La peur de se faire attraper et l’angoisse d’être dans un pays totalement inconnu ne l’ont pas arrêté pour autant, malgré des débuts compliqués. « J’ai dormi dans la rue plusieurs jours. Tout ça pour moi, c'est comme renaître à nouveau. Je dois apprendre énormément de nouvelles choses. Mon cerveau doit analyser chaque espace et chaque nouveau lieu où je vais. À un moment, je me suis sincèrement demandé si j’y arriverais ».
La renaissance au Chili
Mais Yunerki n’a rien lâché et grâce à des mains tendues et quelques contacts, il a réussi à trouver du travail et même a intégré la sélection nationale de natation avec qui il s’entraine aujourd’hui. Son prochain objectif : nager pour le Chili aux JO de Los Angeles. « Ce serait le rêve que je souhaiterais accomplir, celui de représenter ce pays qui m’a ouvert ses portes.
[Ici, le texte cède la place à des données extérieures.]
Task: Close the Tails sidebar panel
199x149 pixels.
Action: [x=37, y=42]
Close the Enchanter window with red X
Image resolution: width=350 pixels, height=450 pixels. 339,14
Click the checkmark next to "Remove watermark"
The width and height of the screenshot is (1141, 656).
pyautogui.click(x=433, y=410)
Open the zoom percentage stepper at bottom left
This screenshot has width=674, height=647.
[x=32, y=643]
Que mes efforts soient reconnus pour ne plus me sentir comme un esclave ».
Mais avant de représenter le Chili, Yunerki va devoir demander la nationalité chilienne et cela prend du temps, mais ce n’est pas impossible… Deux autres athlètes cubains ont réussi à l’obtenir et concourent désormais sous le drapeau chilien.